## TRY IT
The entries below contain a line with "Email the document via the envelope icon" and a line with "Task: Switch to the Tendências tab". Retype exactly everything from the first down to the second, both included, and nothing else.

───── SUPPLIED INFORMATION ─────

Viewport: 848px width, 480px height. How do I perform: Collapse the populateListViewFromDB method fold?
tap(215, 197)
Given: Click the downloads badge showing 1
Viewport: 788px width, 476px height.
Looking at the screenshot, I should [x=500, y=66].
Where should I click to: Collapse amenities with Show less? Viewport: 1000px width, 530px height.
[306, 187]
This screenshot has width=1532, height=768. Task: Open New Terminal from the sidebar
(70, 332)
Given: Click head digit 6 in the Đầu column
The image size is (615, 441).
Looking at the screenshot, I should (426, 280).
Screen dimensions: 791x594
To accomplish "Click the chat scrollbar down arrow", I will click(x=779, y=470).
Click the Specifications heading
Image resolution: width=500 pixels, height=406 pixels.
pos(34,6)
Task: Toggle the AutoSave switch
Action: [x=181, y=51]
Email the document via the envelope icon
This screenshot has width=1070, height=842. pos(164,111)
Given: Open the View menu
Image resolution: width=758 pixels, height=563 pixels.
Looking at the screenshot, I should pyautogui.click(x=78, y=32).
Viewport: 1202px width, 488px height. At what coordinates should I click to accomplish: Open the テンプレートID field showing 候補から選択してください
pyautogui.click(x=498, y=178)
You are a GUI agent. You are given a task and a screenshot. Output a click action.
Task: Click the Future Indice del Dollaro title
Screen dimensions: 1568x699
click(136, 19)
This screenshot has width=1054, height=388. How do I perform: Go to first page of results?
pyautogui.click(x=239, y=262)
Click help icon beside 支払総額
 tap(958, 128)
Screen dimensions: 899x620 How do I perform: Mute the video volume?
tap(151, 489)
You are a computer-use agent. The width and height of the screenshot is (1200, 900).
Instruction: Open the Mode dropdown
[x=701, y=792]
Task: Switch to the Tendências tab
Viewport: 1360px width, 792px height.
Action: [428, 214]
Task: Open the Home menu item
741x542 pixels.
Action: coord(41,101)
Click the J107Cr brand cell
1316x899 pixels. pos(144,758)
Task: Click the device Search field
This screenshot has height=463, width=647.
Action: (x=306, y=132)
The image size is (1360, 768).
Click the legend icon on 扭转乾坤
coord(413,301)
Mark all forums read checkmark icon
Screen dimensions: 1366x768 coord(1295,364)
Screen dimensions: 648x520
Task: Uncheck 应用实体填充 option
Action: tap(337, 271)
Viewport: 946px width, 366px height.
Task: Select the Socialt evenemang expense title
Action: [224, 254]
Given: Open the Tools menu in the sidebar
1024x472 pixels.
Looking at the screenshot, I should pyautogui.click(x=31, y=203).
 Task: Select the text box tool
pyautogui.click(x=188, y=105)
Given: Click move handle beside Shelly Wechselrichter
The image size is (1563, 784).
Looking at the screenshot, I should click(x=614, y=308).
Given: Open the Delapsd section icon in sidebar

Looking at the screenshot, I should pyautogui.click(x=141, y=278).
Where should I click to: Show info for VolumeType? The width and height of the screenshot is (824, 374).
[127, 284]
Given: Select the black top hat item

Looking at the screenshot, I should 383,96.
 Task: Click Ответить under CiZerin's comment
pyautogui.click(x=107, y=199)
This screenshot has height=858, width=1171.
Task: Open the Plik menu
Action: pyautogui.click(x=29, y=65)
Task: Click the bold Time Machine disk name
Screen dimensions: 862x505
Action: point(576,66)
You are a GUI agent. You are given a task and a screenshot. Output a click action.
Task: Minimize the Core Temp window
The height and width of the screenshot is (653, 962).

─────

## PROBLEM SOLUTION
Email the document via the envelope icon
This screenshot has width=1070, height=842. pos(164,111)
Given: Open the View menu
Image resolution: width=758 pixels, height=563 pixels.
Looking at the screenshot, I should pyautogui.click(x=78, y=32).
Viewport: 1202px width, 488px height. At what coordinates should I click to accomplish: Open the テンプレートID field showing 候補から選択してください
pyautogui.click(x=498, y=178)
You are a GUI agent. You are given a task and a screenshot. Output a click action.
Task: Click the Future Indice del Dollaro title
Screen dimensions: 1568x699
click(136, 19)
This screenshot has width=1054, height=388. How do I perform: Go to first page of results?
pyautogui.click(x=239, y=262)
Click help icon beside 支払総額
 tap(958, 128)
Screen dimensions: 899x620 How do I perform: Mute the video volume?
tap(151, 489)
You are a computer-use agent. The width and height of the screenshot is (1200, 900).
Instruction: Open the Mode dropdown
[x=701, y=792]
Task: Switch to the Tendências tab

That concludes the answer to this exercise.